Compte-rendu réunion Conseil Général du 28 juin 2013

Nous étions invités par le Conseil Général à une réunion de concertation au cours de laquelle était censé être évoquées les positions et solutions envisageables permettant un rééquilibrage des effectifs entre les établissements de l’agglomération, tenant compte des nécessités de mixité sociale et des capacités d’accueil actuelles.

Voici notre compte-rendu.

Présents

  • M. P. Garcia, Élu Secteur 1 de la Ville de Grenoble
  • M. P. Bron, Adjoint chargé de l’Education de la Ville de Grenoble
  • Mme C. Crifo, Conseillère Générale de Grenoble
  • M. A. Colomb Bouvard, Vice-Président Conseil Général chargé de l’éducation
  • Mme M. Lesko, Directrice Académique des Services de l’Education Nationale (DASEN)
  • Mme P. Mozer, Chef de la division de l’Organisation Scolaire
  • Mme R. Bourgeois, Direction Education Jeunesse Conseil General
  • Mme S. Prault, Direction Organisation Scolaire
  • M. L. Ciampolini, co-président habitant CCS1 (LC)

Pour le collectif:

  • Corinne Villiot (Ecole Jean-Jaurès),
  • Judith Lamour (Ecole Ampère/Collège Fantin Latour, FCPE),
  • Fabien Malbet (Collège Fantin Latour, FCPE),
  • Laurent Ripoll (Ecole Anthoard),
  • Jérôme Martin(Ecoles Buffon et Ampère),
  • Pascal Fouque (Ecole Ampère, Collège Fatin Latour, FCPE)

Préambule

Après un rapide tour de table où est remarquée la présence de nouvelles personnes pour représenter le collectif, M. Colomb Bouvard déclare : « Vous avez fait beaucoup de chose depuis notre première rencontre ! » Ce à quoi les membres du collectif répondent « Nous espérons que vous aussi, au Conseil Général, vous avez fait des choses. Nous sommes ici pour voir ça ensemble ! ».

Il est intéressant de noter qu’aucun document, ni aucune carte ni aucun chiffre ne sera présenté en séance au collectif durant toute la durée de la réunion. De même l’ordre du jour de la réunion ne semble pas très précis.

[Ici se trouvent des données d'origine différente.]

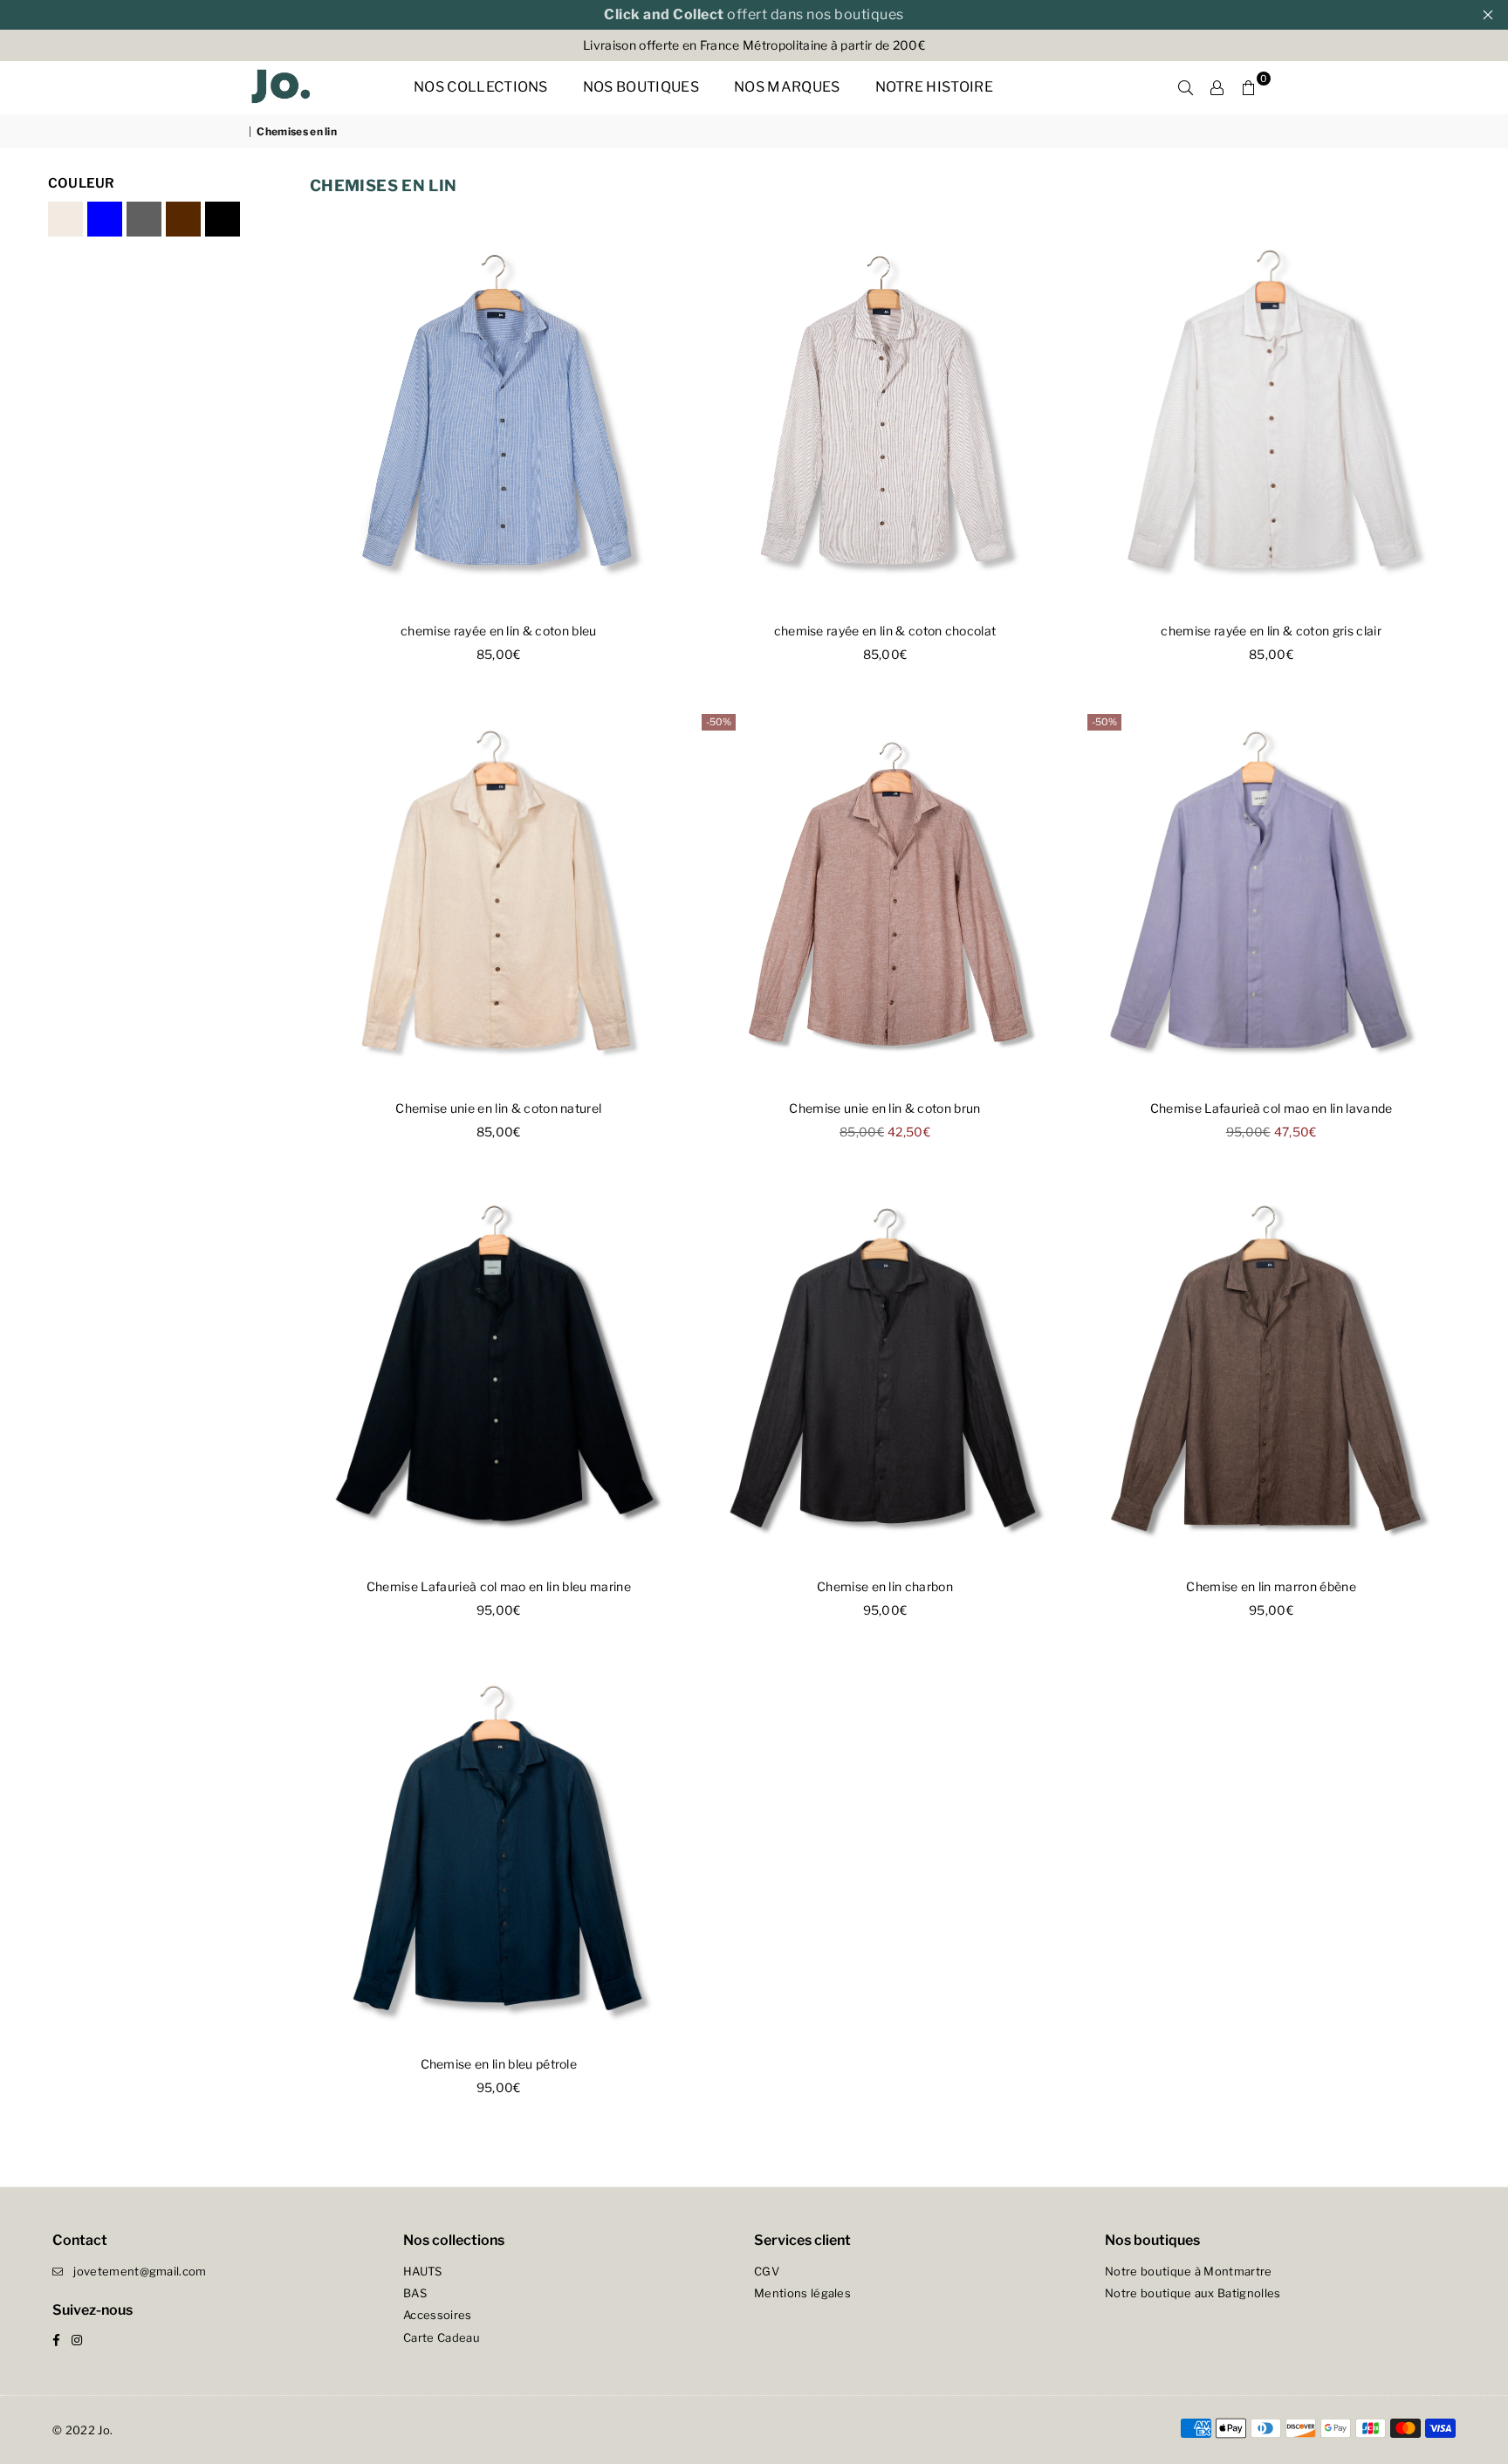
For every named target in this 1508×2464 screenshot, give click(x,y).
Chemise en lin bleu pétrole (499, 2063)
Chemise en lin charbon (885, 1586)
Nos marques (787, 87)
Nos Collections (481, 87)
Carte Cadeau (441, 2337)
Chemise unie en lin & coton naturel (498, 1108)
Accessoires (437, 2315)
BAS (415, 2293)
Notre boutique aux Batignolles (1193, 2293)
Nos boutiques (641, 87)
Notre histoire (934, 87)
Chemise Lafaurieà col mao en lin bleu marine (499, 1586)
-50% (718, 722)
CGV (766, 2271)
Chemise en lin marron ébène (1271, 1586)
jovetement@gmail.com (139, 2271)
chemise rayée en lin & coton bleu (499, 630)
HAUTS (422, 2271)
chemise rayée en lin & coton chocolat (885, 630)
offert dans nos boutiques (754, 14)
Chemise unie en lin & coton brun (884, 1108)
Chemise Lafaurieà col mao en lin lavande (1271, 1108)
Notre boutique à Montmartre (1188, 2271)
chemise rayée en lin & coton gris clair (1271, 630)
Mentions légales (802, 2293)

Point sur la prochaine rentrée

Mme Lesko, débute à la demande de M. Colomb Bouvard sur un point sur la rentrée 2013 où il est indiqué en substance que les inscriptions sont en cours de finalisation et que de ce fait les chiffres ne sont pas disponibles ; cela étant :

  • Aucun problème n’a été rencontré au niveau du collège Stendhal; sinon que la pression est très forte au niveau des 6èmes.
  • La situation est un peu plus tendue sur le collège Champollion où une classe supplémentaire a été créée en 3ème ce qui donne de l’air pour les 3èmes du Nord de Grenoble. Cela a permis également d’accepter des dérogations (de rang 1 et 2 uniquement) ;
  • Le collège Aimé Cesaire a atteint ses objectifs de progression ;
  • Aucun problème sur le collège Fantin-Latour grâce au déplacement des sections ENA et ULIS.

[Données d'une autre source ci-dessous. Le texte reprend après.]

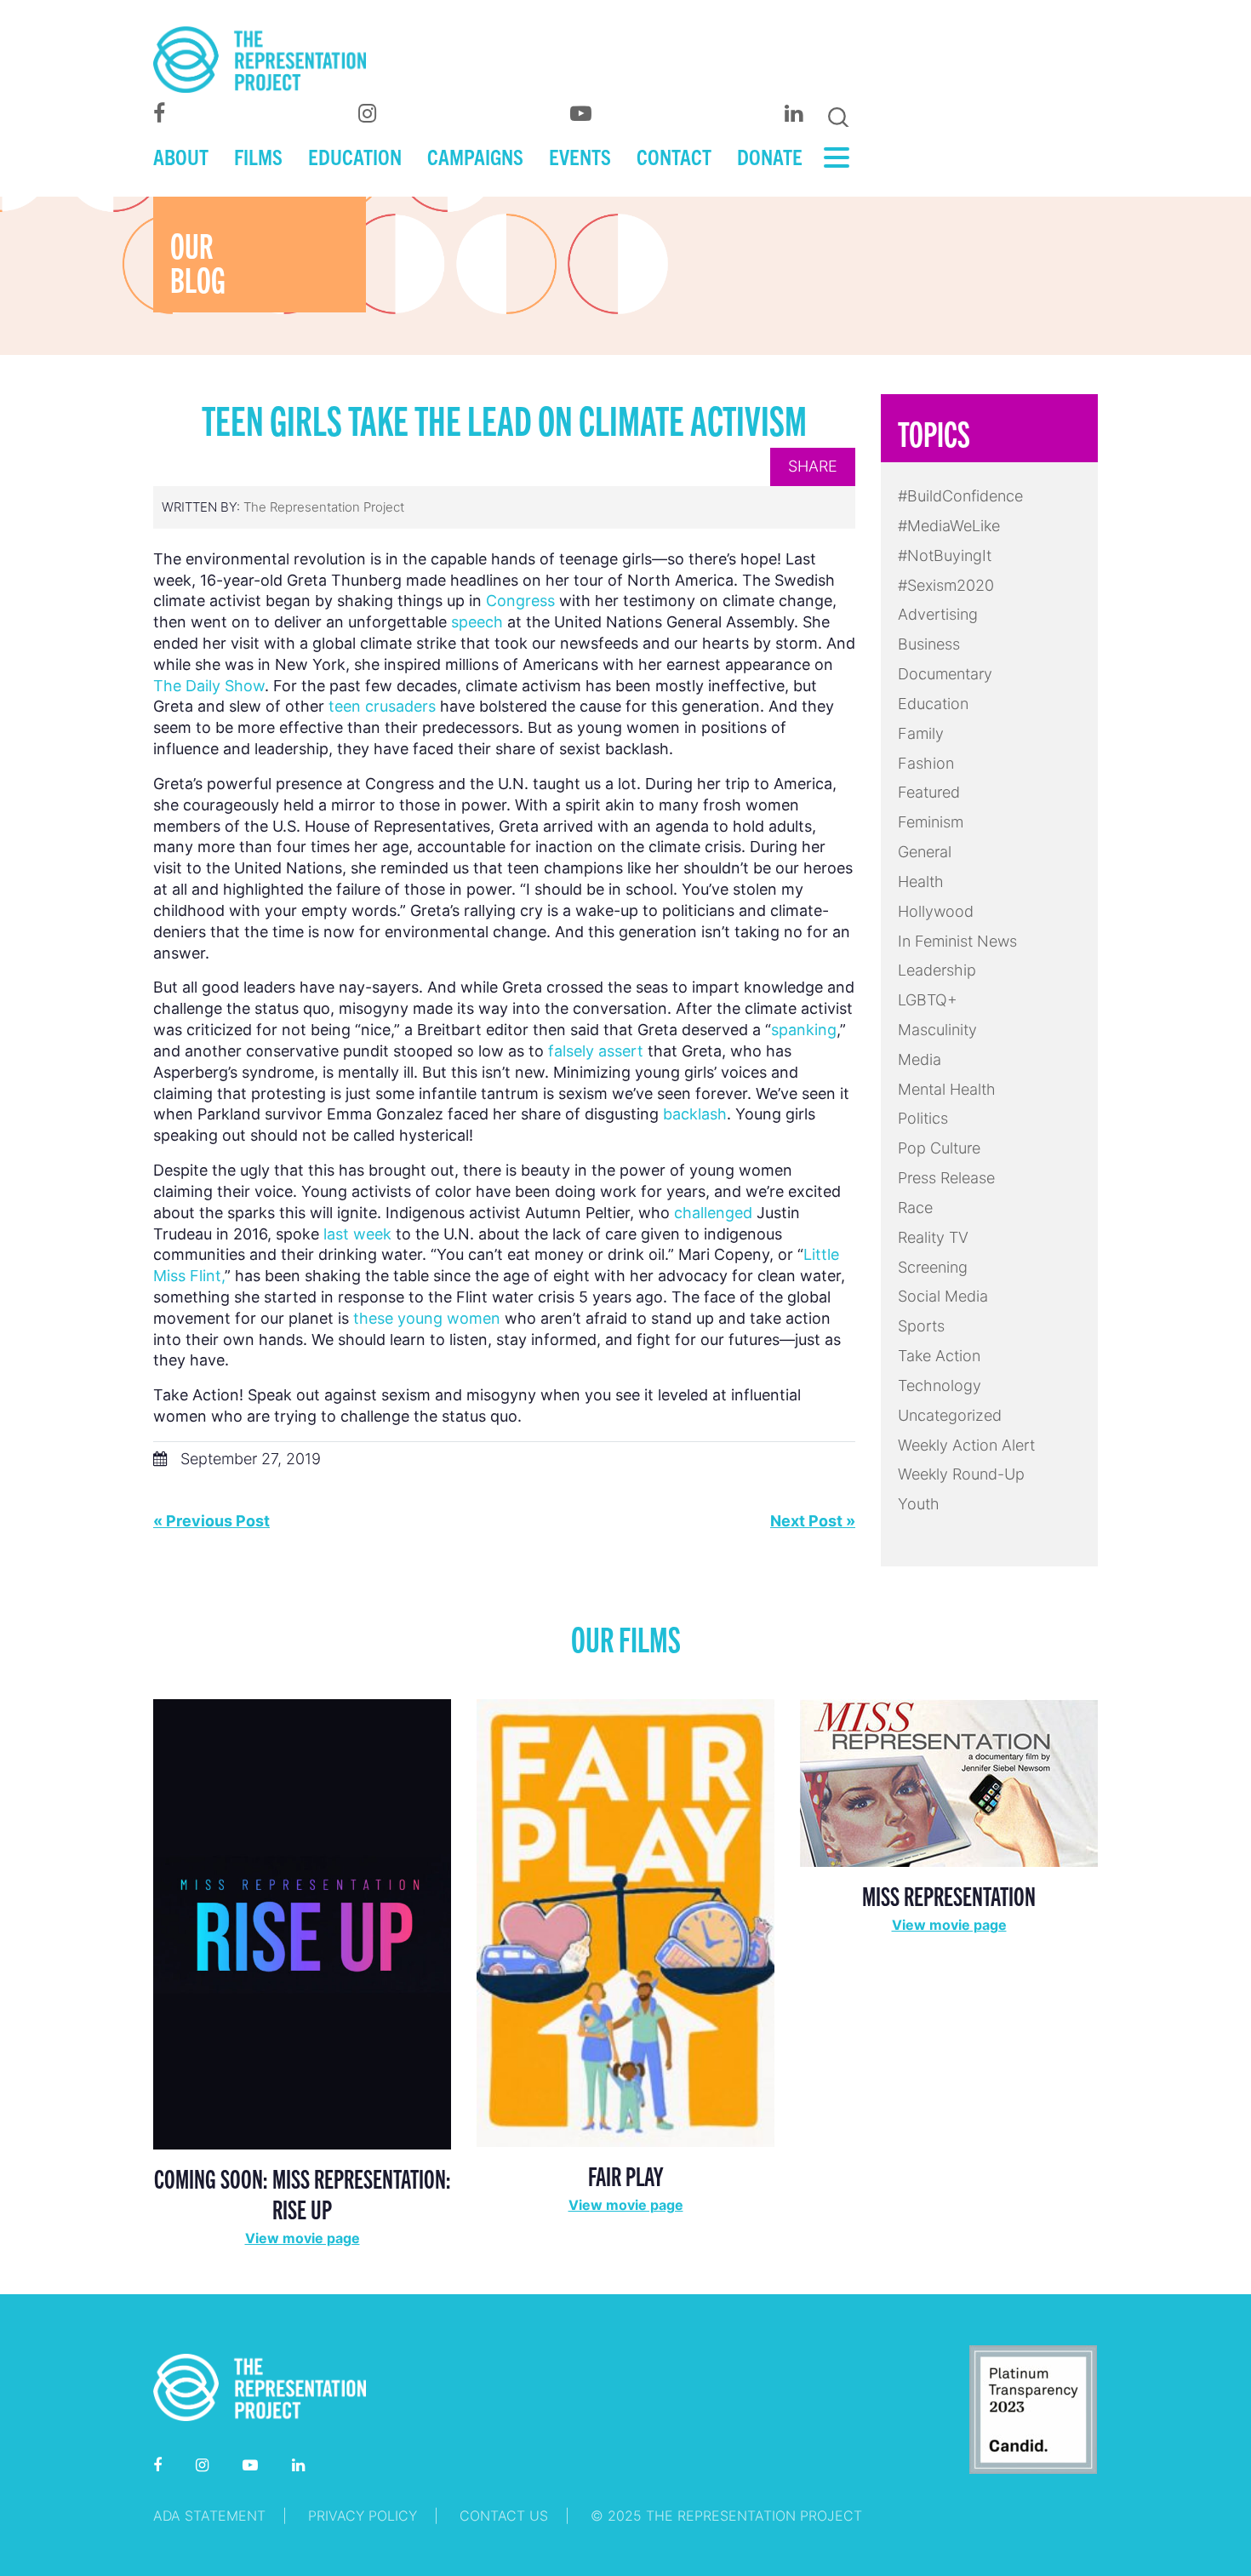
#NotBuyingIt (944, 555)
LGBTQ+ (927, 1000)
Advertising (938, 614)
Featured (929, 792)
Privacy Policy (362, 2515)
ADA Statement (209, 2515)
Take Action (939, 1356)
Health (921, 881)
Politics (923, 1118)
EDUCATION (355, 155)
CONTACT (674, 155)
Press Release (946, 1178)
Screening (933, 1267)
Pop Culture (939, 1148)
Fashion (926, 763)
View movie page (302, 2238)
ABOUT (180, 155)
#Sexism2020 (946, 585)
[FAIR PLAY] (625, 1922)
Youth (919, 1504)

Les parents du collège Fantin Latour demandent pourquoi des parents venus inscrire leurs enfants se sont vus refusés l’inscription et ont été obligés d’écrire à la direction académique en montrant une lettre de ces parents.

Mme Lesko indique qu’effectivement, il a été mis en place une procédure particulière à Fantin Latour pour des élèves venant pour la première fois sur le secteur (emménagements dans le quartier principalement). Ces familles doivent contacter la DASEN, mais il n’y a pas de refus car il y a de la place pour le moment. Elle précise par ailleurs que c’est la première année que l’éducation nationale met en place la procédure AFFELNET en 6e, mais que tous les élèves ont été affectés.

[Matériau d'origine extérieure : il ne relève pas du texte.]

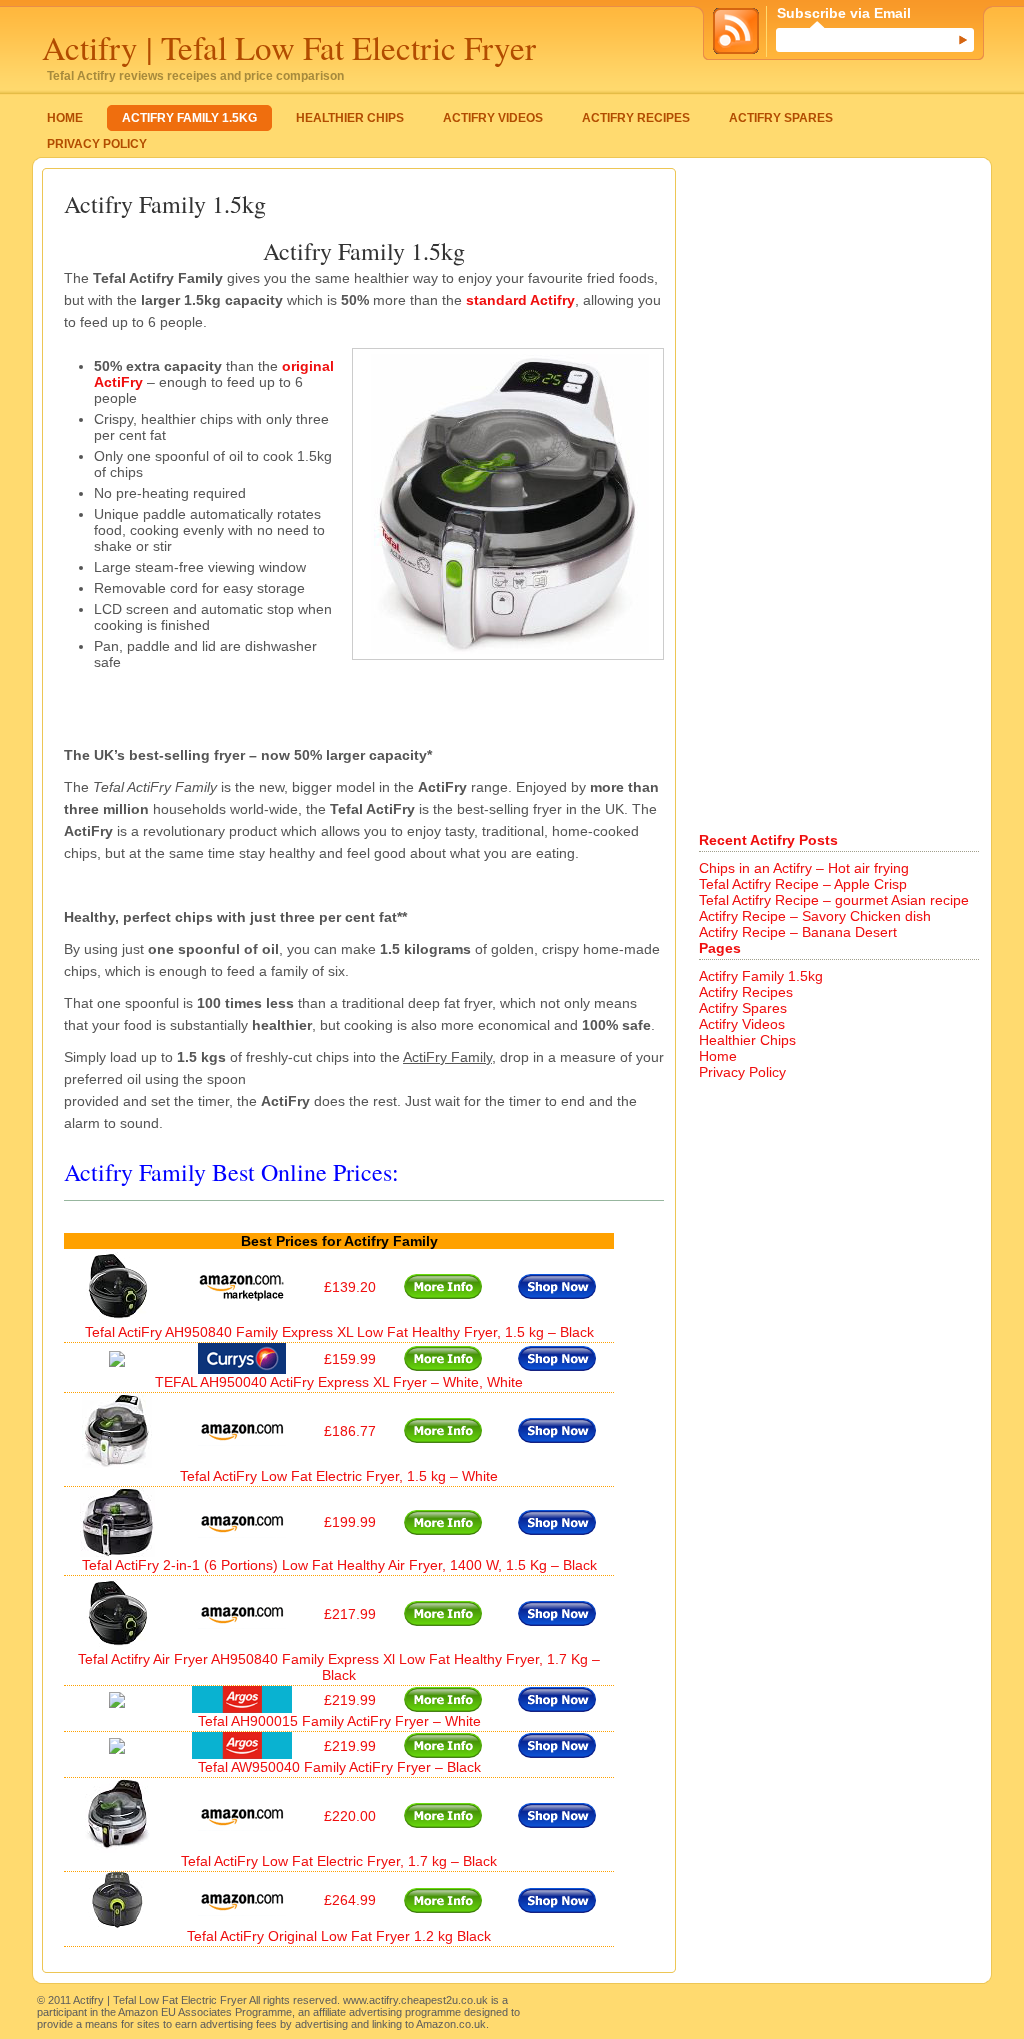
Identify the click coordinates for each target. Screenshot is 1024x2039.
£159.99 (350, 1359)
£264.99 (350, 1900)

Le collectif fait remarquer après une demi-heure consacrée à cet état des lieux pour la rentrée 2013, qu’il avait déjà dit à la précédente réunion que cette rentrée ne devrait a priori pas poser de problèmes mais ce qui inquiétait le plus les membres du collectif ce sont les rentrées suivantes.

Capacités d’accueil identifiées par le Conseil Général

M. Colomb Bouvard indique alors que :

  • Au niveau du collège Stendhal la situation est effectivement tendue en sixième et c’est sans doute au niveau de cet établissement (en plus de Fantin Latour) que la pression  sera la plus forte dans les années à venir.
  • A moyen terme ce collège peut gagner des places sur le lycée pour arriver à une capacité de 600 (+100 de marge), tout en précisant suite à une remarque du collectif, qu’il n’est pas question de faire un collège de 1000 élèves.
  • La politique du Conseil Général est d’avoir des collèges limités à 600 places avec une marge de 100.
  • Pour les rentrées 2014, 2015 et 2016 il y aurait d’après lui, de la place dans les collèges A. Césaire, Champollion et Stendhal sans apporter de chiffres.

Le collectif rappelle alors qu’il souhaite des solutions pérennes et demande alors si dans cette optique la question de la sectorisation de la Cité Scolaire Internationale (CSI) a été demandée officiellement à l’Académie.

Du statut de la Cité Scolaire Internationale et de son emplacement

M. Colomb Bouvard indique alors que le compte-rendu de la première réunion a été transmis à Mme Lesko.
Cette dernière précise que la CSI est une unité de ressource pédagogique dont on ne peut pas séparer les 2 structures (collège et lycée).
Le collectif indique que cela se fait au niveau d’autres académies et notamment sur celle d’ Aix-Marseille où les Sections Internationales sont même réparties sur plusieurs villes (Marseille, Avignon, Aix en Provence, Les Pennes Mirabeau).
Mme Lesko répond que :

  • Ces établissements ne sont pas des cités scolaires internationales et que le statut des CSI est donc différent
  • Elle ne souhaite pas ouvrir la cité scolaire internationale aussi parce que cela pourrait créer un appel d’air pour des parents souhaitant scolariser leurs enfants au sein de la CSI sans passer les tests d’admission.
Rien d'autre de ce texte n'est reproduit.